The federal agency has a Health Breach Notification Rule that requires online businesses to notify consumers when their electronic health information is breached. Additionally, the FTC has provided guidance to mHealth app developers with an emphasis on "reasonable" data security.
Then there is the National Institute of Standards and Technology (NIST), the leading federal voice on technology standards. The Computer Security Division is tasked with developing standards, guidelines, tests and metrics for the protection of non-national security federal IT data and services.
In 2014, NIST published its initial version of the Framework for Improving Critical Infrastructure Cybersecurity "to promote the protection of critical infrastructure." Furthermore, the institute has identified several issues impacting the use of mobile devices demonstrating their vulnerability to unauthorized access.
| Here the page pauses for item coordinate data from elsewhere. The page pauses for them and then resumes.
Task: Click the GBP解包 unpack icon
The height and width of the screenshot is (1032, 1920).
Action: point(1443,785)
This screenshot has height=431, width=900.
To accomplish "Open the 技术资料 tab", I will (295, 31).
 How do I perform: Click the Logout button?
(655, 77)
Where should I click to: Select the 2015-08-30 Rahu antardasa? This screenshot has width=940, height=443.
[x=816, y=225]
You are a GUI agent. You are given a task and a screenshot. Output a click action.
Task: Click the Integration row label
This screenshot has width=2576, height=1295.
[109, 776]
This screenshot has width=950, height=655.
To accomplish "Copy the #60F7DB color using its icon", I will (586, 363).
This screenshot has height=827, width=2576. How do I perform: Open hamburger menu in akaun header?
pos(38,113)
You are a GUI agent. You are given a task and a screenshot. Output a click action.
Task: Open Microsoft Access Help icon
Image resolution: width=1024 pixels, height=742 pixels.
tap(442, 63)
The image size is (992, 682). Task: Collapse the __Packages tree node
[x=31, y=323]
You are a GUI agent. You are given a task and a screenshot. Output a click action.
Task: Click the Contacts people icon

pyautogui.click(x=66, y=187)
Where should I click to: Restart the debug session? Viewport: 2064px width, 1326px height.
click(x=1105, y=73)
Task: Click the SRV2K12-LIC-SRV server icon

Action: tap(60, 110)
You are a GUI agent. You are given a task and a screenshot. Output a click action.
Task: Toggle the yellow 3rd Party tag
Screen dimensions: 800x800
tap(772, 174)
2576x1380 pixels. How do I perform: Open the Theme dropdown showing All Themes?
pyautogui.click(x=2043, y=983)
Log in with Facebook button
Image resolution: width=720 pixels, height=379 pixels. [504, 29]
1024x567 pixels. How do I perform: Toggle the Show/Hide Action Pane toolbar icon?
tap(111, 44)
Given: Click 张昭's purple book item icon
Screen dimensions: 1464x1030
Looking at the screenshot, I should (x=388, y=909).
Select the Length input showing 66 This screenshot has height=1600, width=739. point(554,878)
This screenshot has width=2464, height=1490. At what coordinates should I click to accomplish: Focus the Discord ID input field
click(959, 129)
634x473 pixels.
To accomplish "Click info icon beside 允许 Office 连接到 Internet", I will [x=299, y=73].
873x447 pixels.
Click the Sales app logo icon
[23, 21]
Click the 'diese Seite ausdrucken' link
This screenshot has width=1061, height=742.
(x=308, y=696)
Lastly, the Office for Civil Rights (OCR) has an important say in mHealth policy. Chief among its responsibilities in healthcare is enforcing the rules for privacy and security pertaining to the Health Insurance Portability and Accountability Act (HIPAA). These rules give patients specific rights over how their protected health information (PHI) is used by covered entities. Breaches of these rules can lead to sizeable fines and other kinds of enforcement by OCR up to $50,000 per violation with an annual cap of $1.5 million.